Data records
■ ■ ■ ■ ■ ■ ■
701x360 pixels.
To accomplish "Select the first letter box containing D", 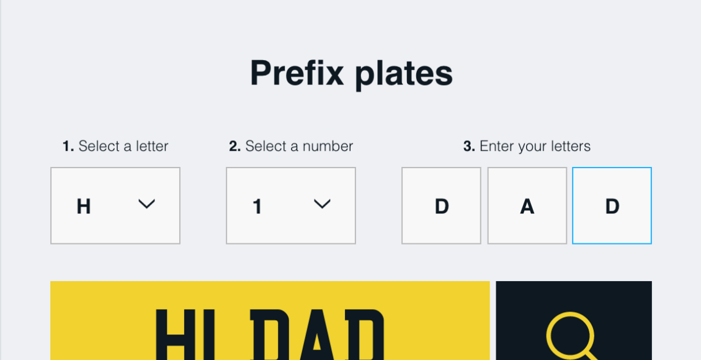I will (x=441, y=205).
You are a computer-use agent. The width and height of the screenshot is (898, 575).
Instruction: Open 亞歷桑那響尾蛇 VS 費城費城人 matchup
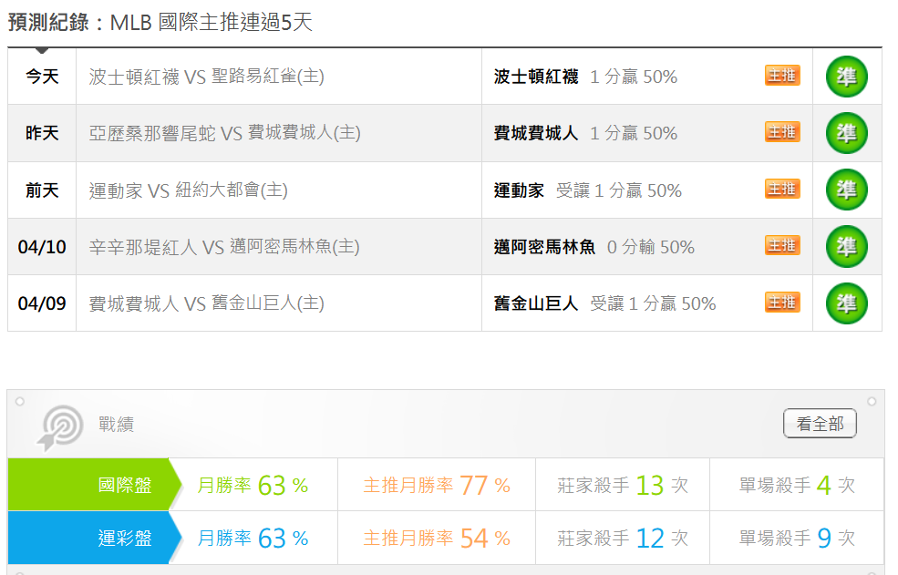pos(224,133)
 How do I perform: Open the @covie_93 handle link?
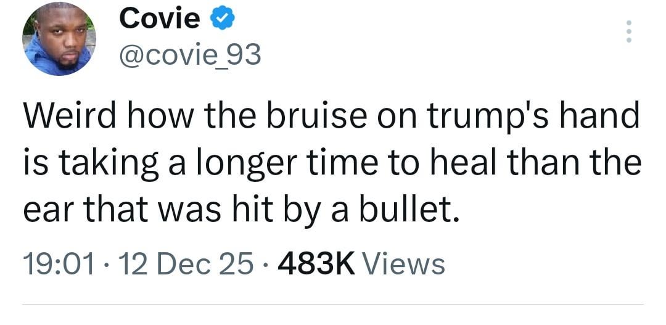pos(189,56)
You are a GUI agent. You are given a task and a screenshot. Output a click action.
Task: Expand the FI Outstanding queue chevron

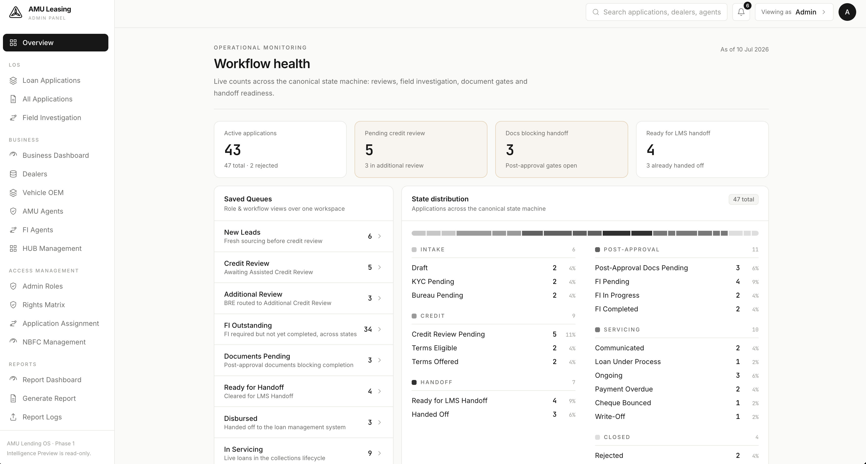380,329
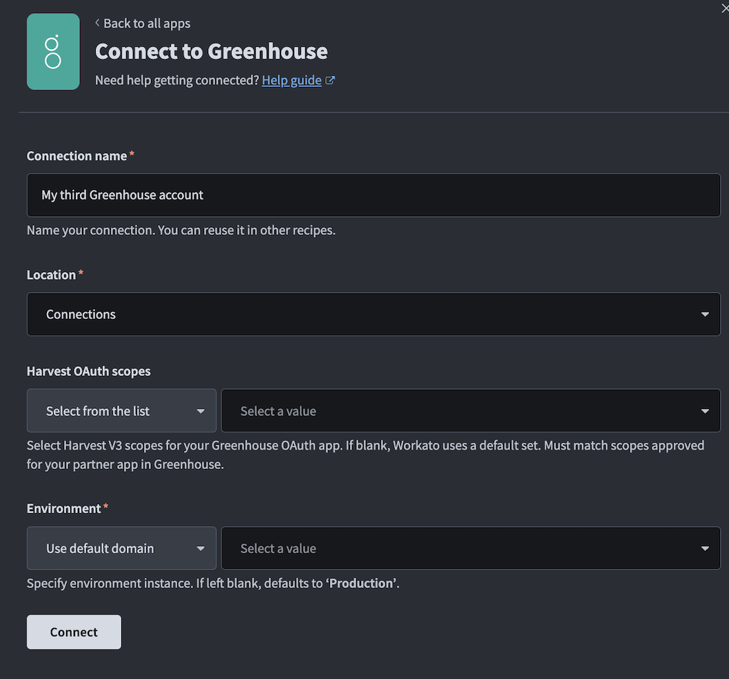Click the Select from the list option
Viewport: 729px width, 679px height.
(x=97, y=410)
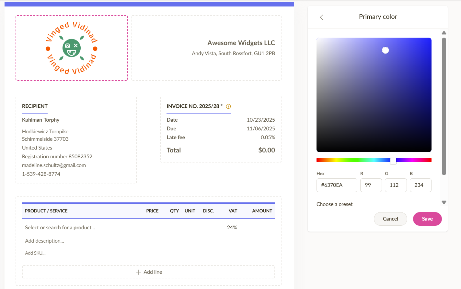
Task: Open the product search dropdown field
Action: pyautogui.click(x=60, y=228)
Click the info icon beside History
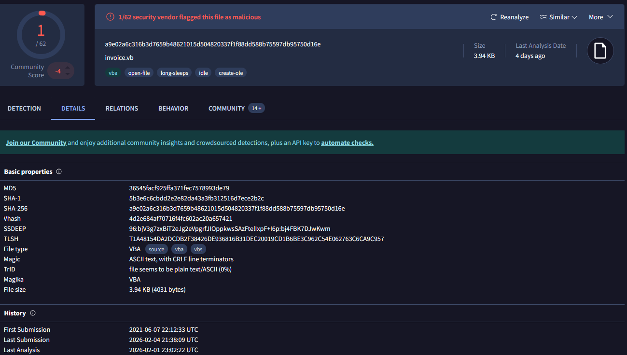Image resolution: width=627 pixels, height=355 pixels. tap(33, 313)
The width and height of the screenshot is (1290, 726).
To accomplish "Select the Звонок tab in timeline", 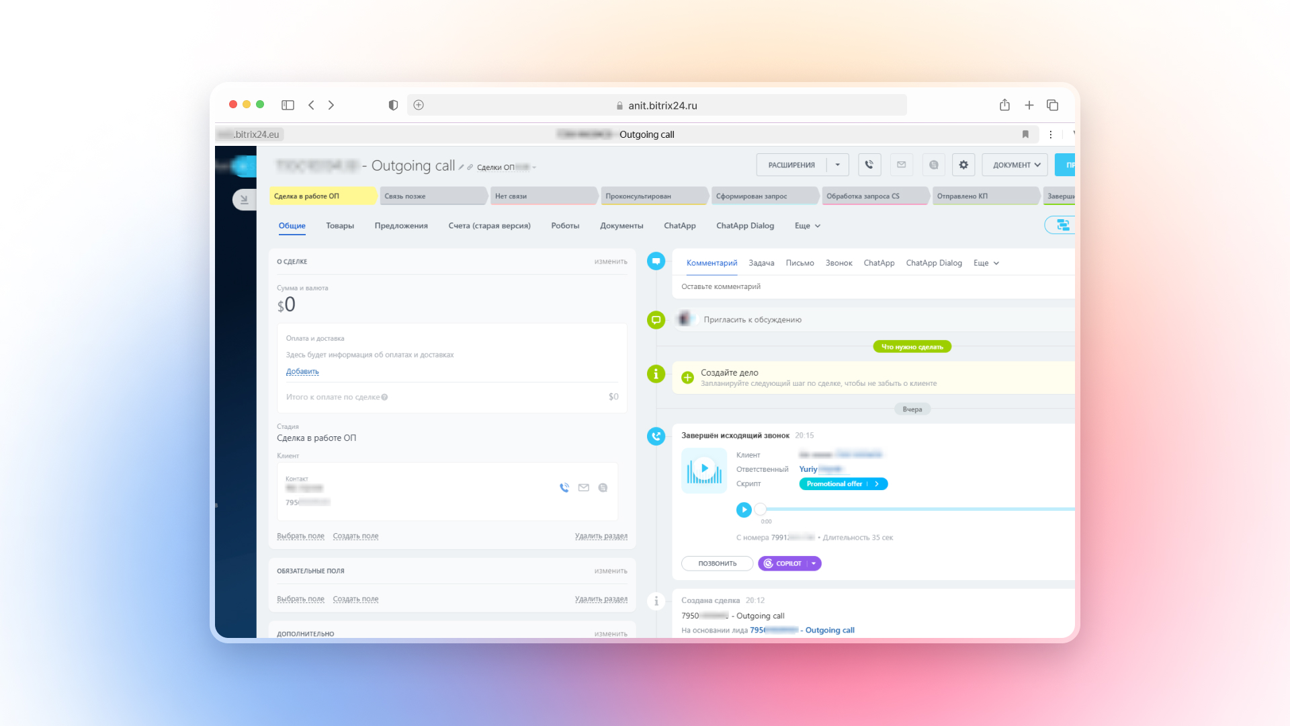I will click(x=839, y=263).
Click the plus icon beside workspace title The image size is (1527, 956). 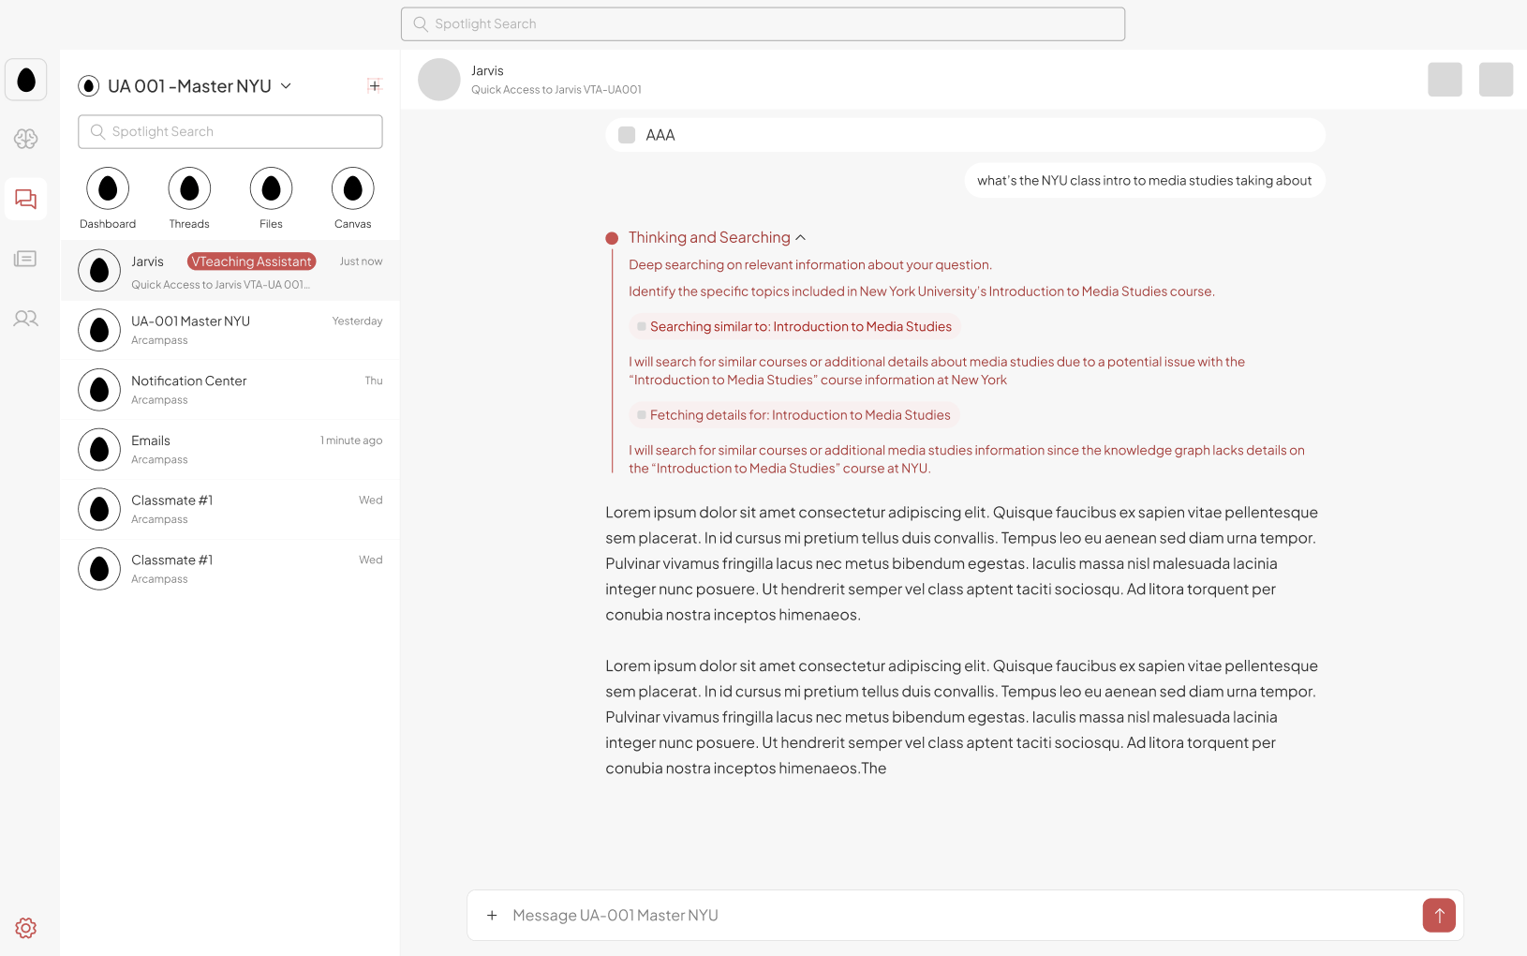374,86
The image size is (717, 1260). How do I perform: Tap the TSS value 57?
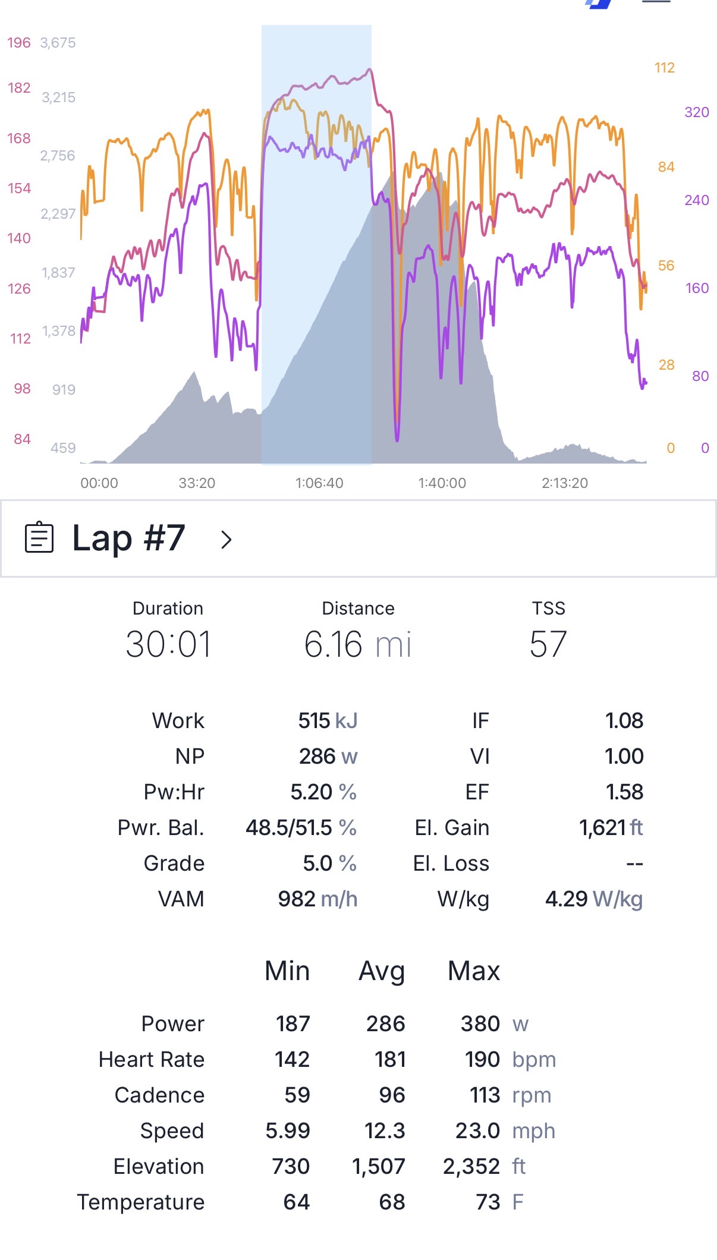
■ ■ ■ ■ ■ ■ ■
» **YOUR GOAL**
Go through the data above and copy each line that holds the word "screenshot".

» **OUTPUT OF THE EXERCISE**
You are a computer-use agent. The width and height of the screenshot is (898, 575).
You are a GUI agent. You are given a task and a screenshot. Output a click action.
The width and height of the screenshot is (1290, 726).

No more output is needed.